Minnesota’s public schools spend considerable time and resources on state standardized tests, but the payoff varies, a legislative auditor’s report has found.

More than half of the principals and teachers who responded to an auditor’s office survey said they did not feel prepared to analyze Minnesota Comprehensive Assessments (MCA) scores that gauge student improvement, the data used most frequently by the state’s Department of Education.

As a result, the audit recommends greater state support to help school districts and charter schools use the scores.

The recommendation was one of eight contained in a 110-page report presented Monday to the Legislative Audit Commission.
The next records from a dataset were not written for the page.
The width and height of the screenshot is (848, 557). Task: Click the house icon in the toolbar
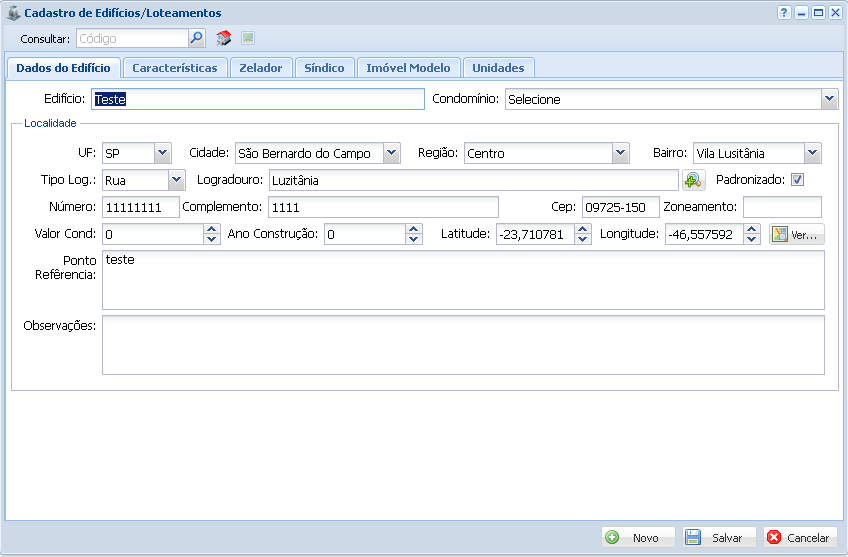click(224, 38)
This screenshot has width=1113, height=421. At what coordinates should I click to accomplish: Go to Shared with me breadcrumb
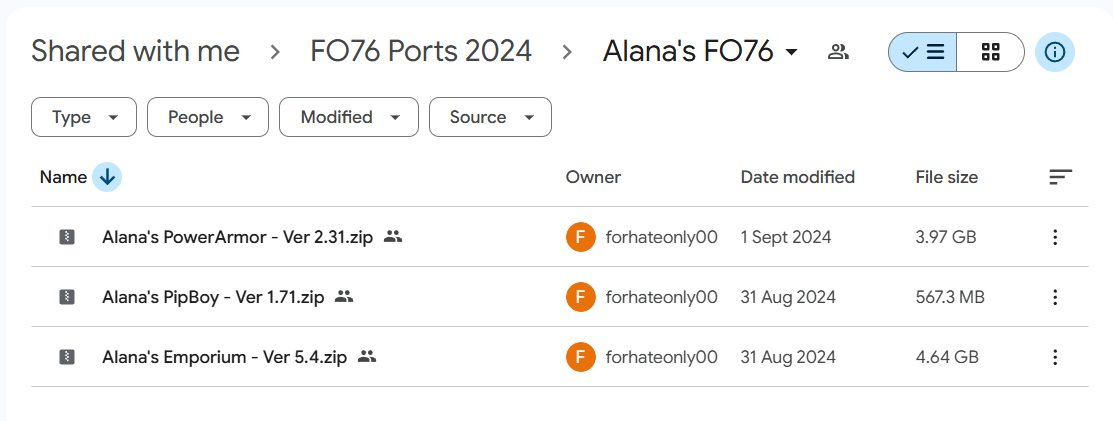coord(135,52)
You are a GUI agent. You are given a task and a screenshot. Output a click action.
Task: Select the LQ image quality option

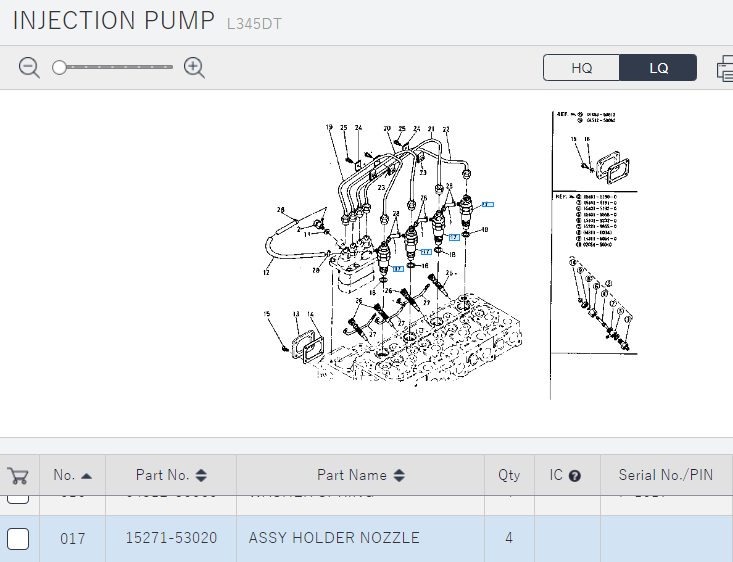click(x=658, y=68)
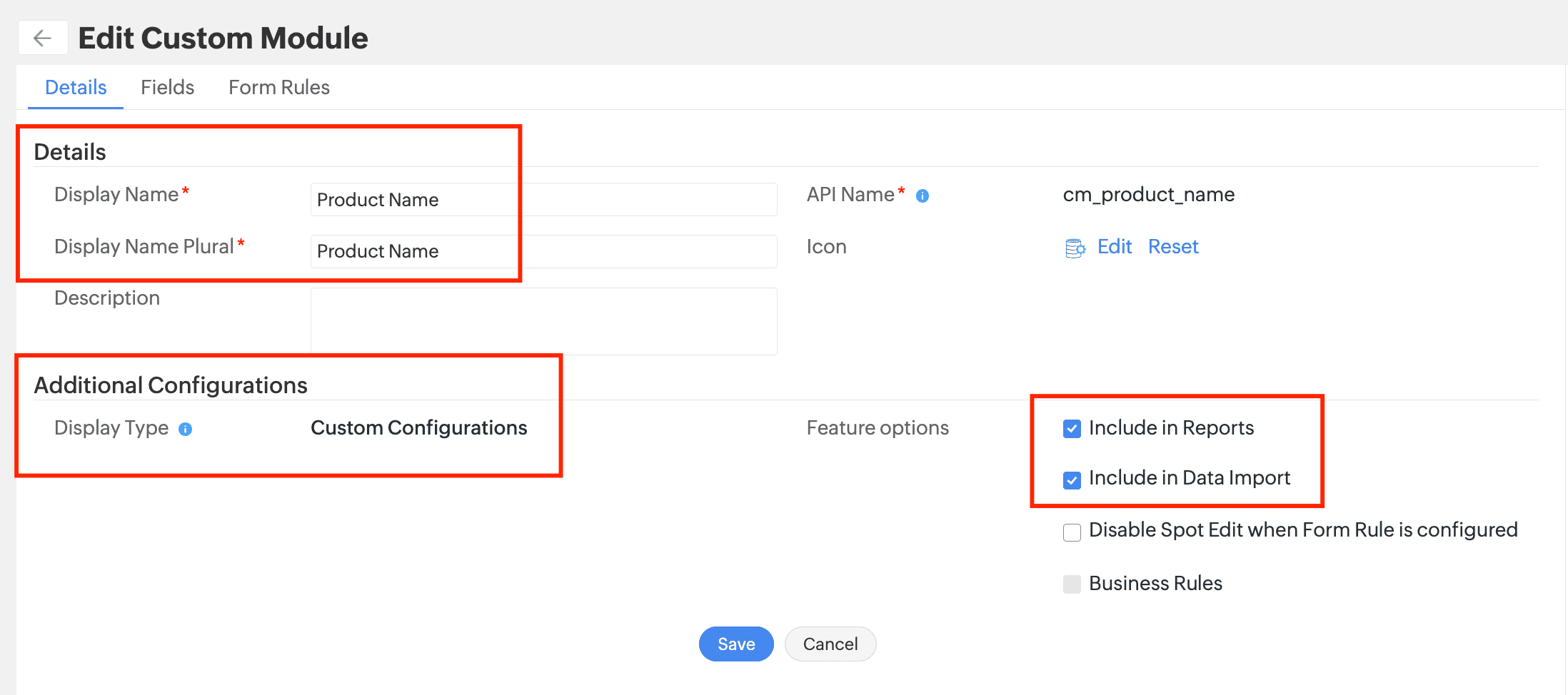This screenshot has height=695, width=1568.
Task: Click the API Name info icon
Action: 923,196
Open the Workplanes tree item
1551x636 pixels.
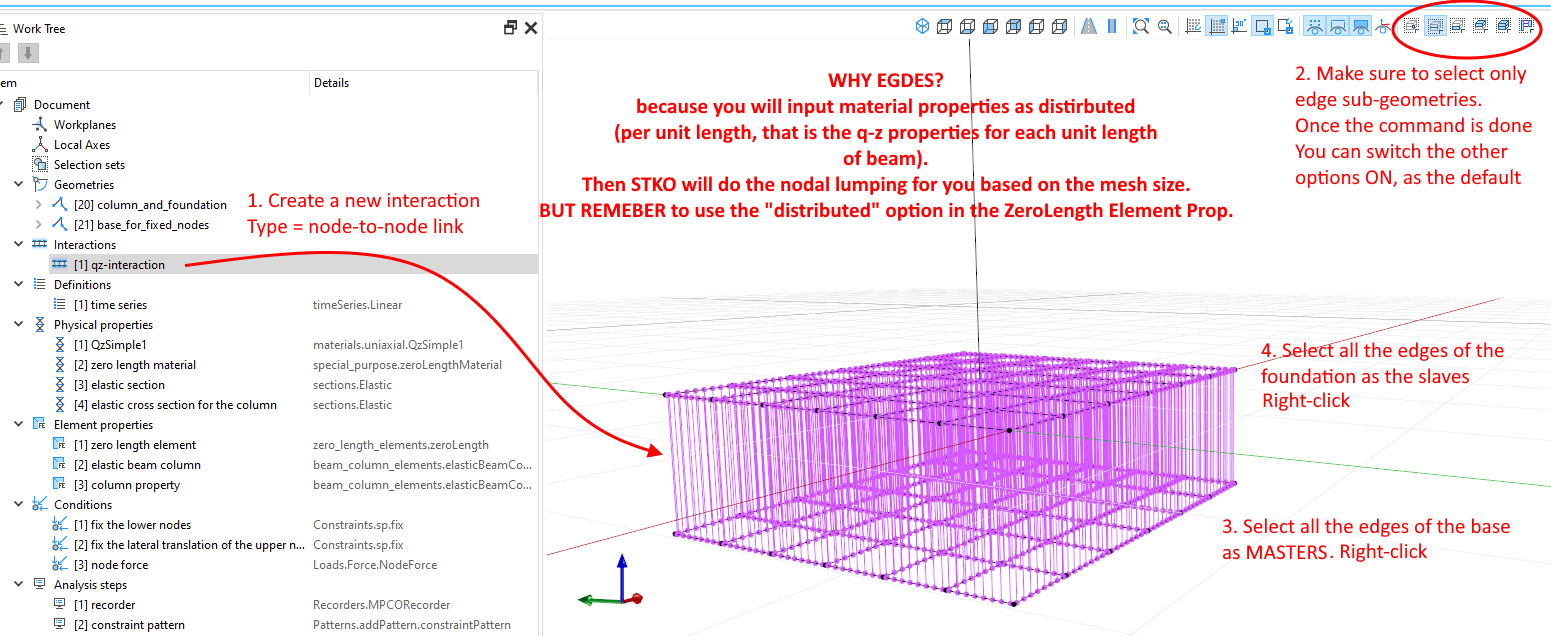pos(84,125)
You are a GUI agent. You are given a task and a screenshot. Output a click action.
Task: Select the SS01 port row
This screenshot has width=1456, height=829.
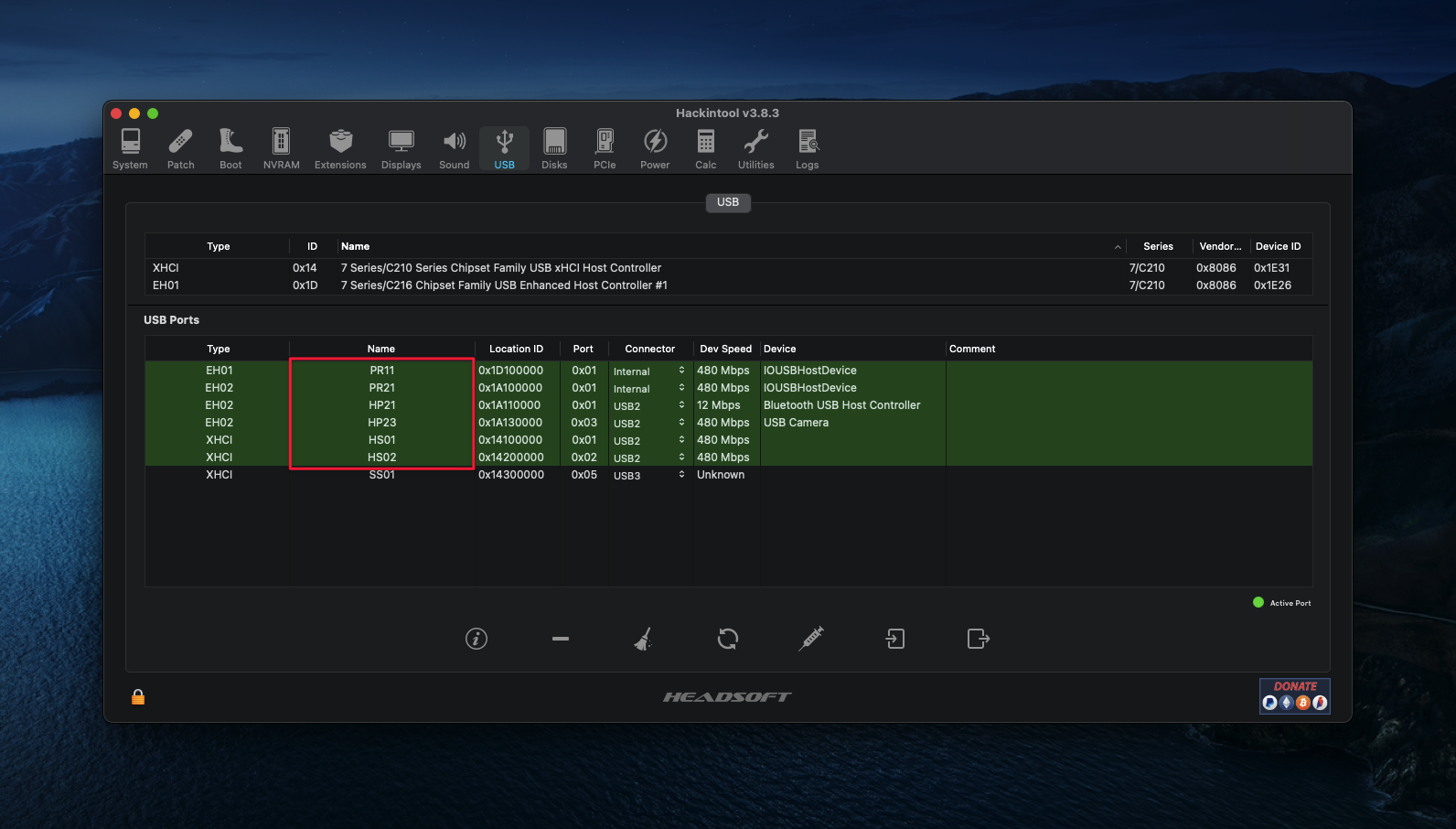point(382,475)
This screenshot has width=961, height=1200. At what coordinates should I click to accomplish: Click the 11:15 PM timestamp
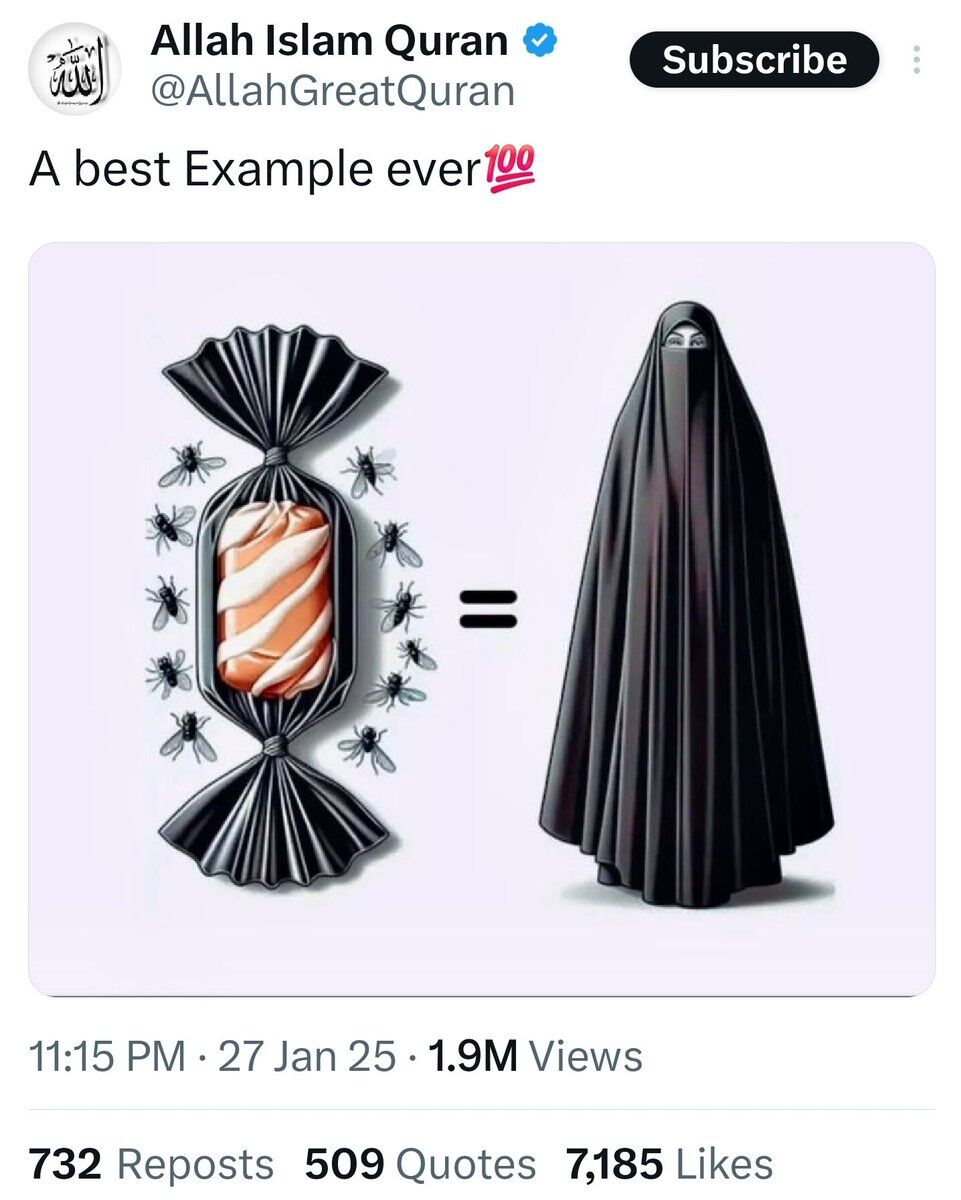point(107,1056)
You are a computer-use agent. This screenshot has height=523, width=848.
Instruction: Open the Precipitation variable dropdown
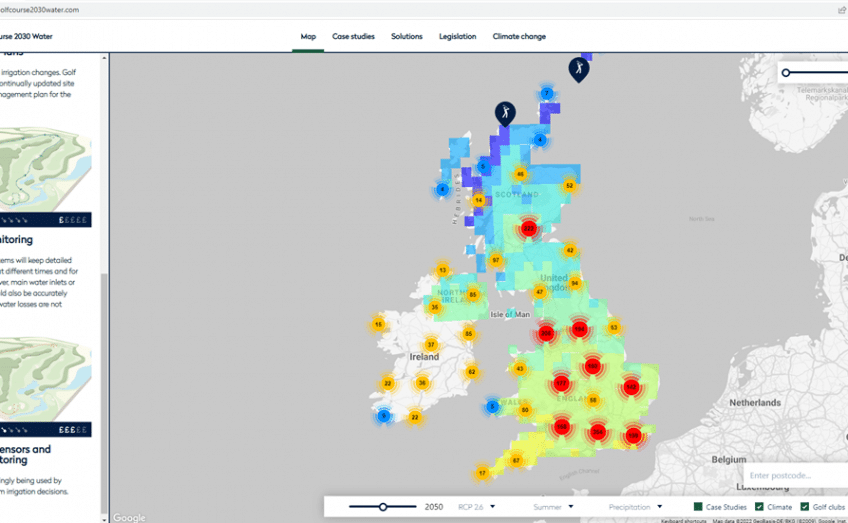(x=634, y=507)
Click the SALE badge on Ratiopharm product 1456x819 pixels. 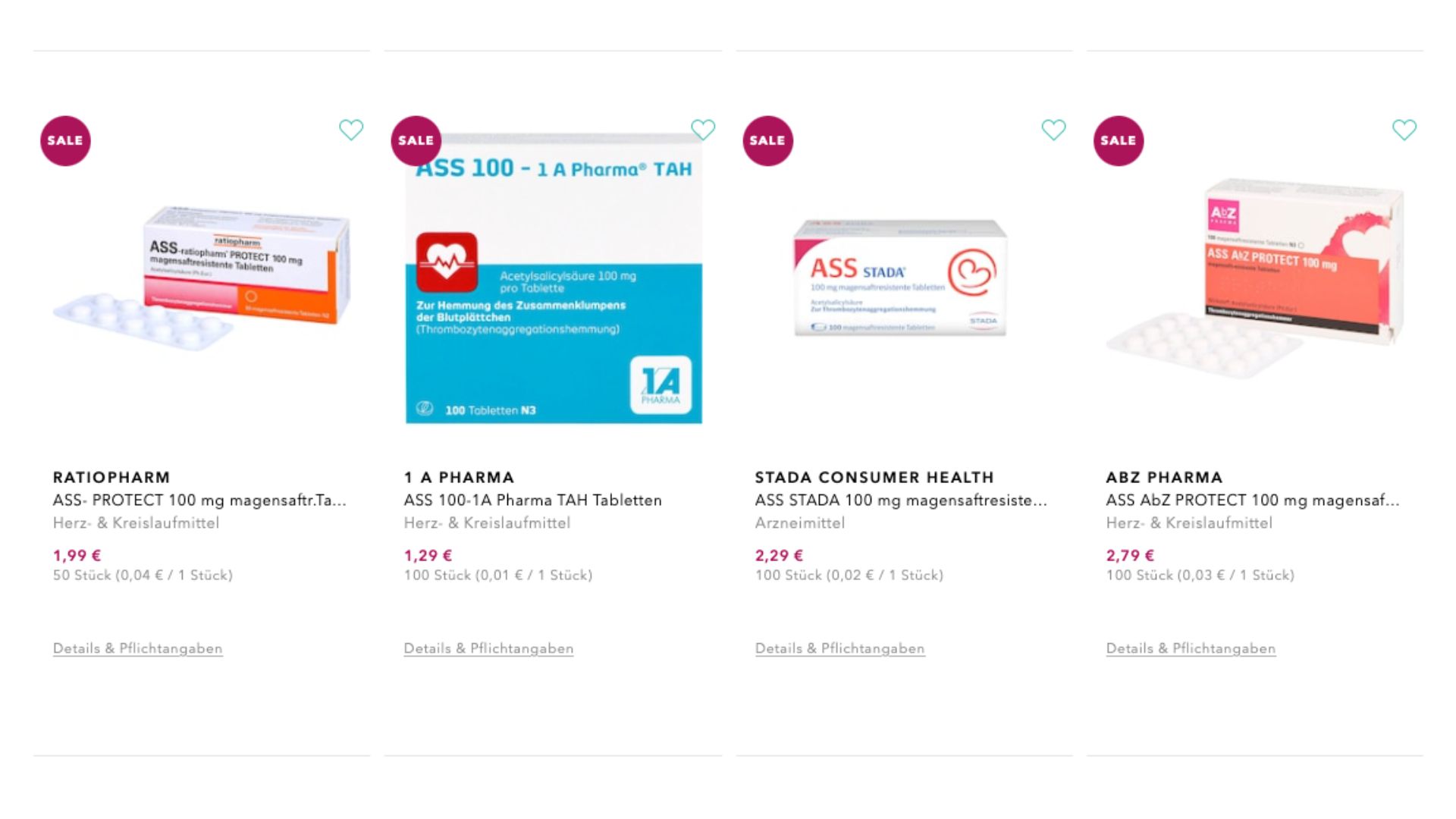pyautogui.click(x=65, y=141)
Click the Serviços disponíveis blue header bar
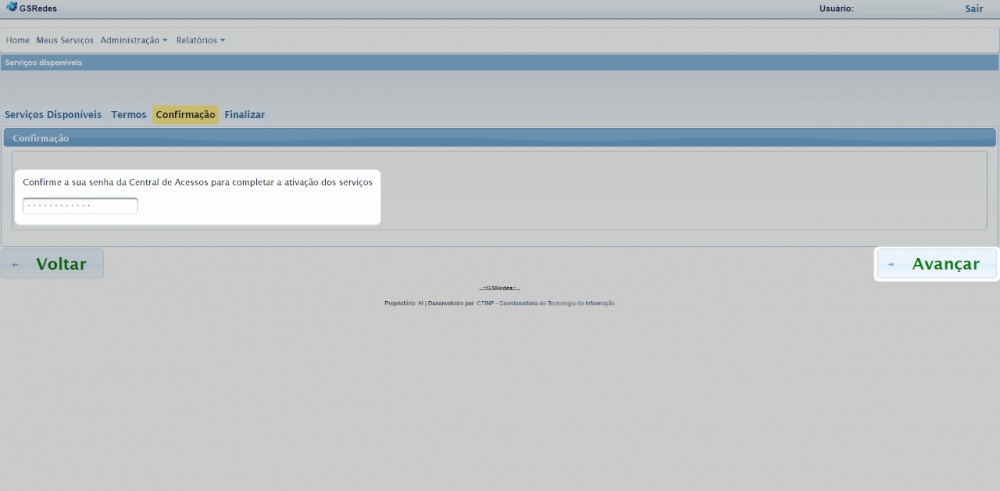The height and width of the screenshot is (491, 1000). 500,62
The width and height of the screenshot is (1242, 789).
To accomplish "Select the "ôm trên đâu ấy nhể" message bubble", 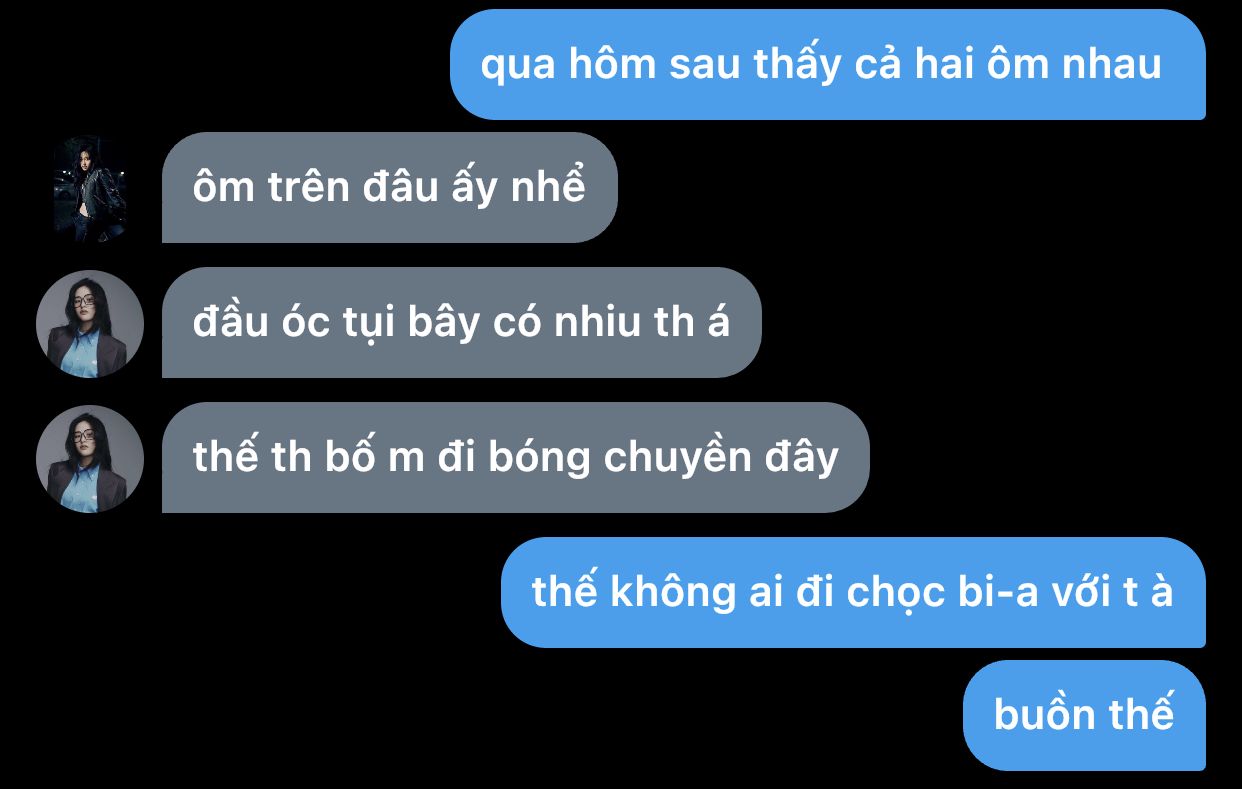I will tap(390, 188).
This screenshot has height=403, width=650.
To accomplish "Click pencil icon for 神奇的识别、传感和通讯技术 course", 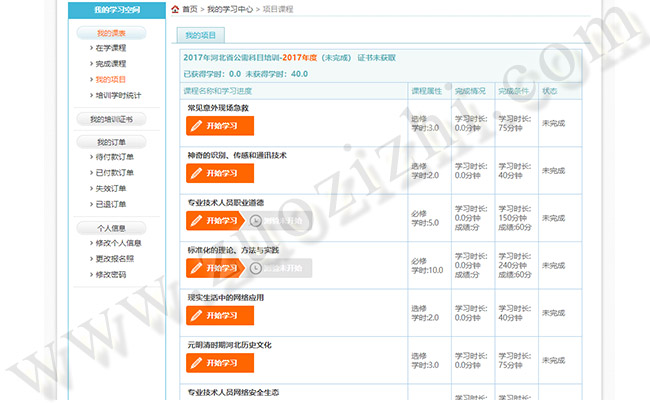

The study comes as Minnesota and other states adapt to a new federal law, the Every Student Succeeds Act, which is replacing No Child Left Behind. Minnesota’s plan to comply with the new law is expected to be submitted to the U.S. Education Department in September. But the state also is awaiting word on how the new law will be interpreted by a new Congress and the Trump administration, state Rep. Sondra Erickson, R-Princeton, said Monday.

Erickson, who chairs the House Education Innovation Policy Committee, said the panel will “drill down” on Monday’s report at a meeting on March 16. A retired teacher, she spoke of the complexities of the current testing environment and said educators can find it difficult to keep up with changes to academic standards — and to the tests associated with them.

Kevin McHenry, an assistant commissioner with the state education department, said the report was “thorough and fair.”

The department plans to increase its outreach to districts and charter schools to improve their response to the data in the areas of instruction and intervention. It also plans, McHenry said, to collect additional information about testing costs and effects from districts and charter schools — another of the recommendations made by the legislative auditor’s office.

School resources now are strained, the report said.

More than half of state schools set aside more than three weeks for MCA testing in 2016, and more than 300 spent five weeks or more, the study showed. Staff often are diverted from other duties. Nearly one in five districts and charter schools opted to hire additional staff to administer the tests, said David Kirchner, who presented Monday’s report on behalf of the legislative auditor’s office.

Last year, the state spent $19.2 million on standardized tests, with the federal government picking up one-third of the costs.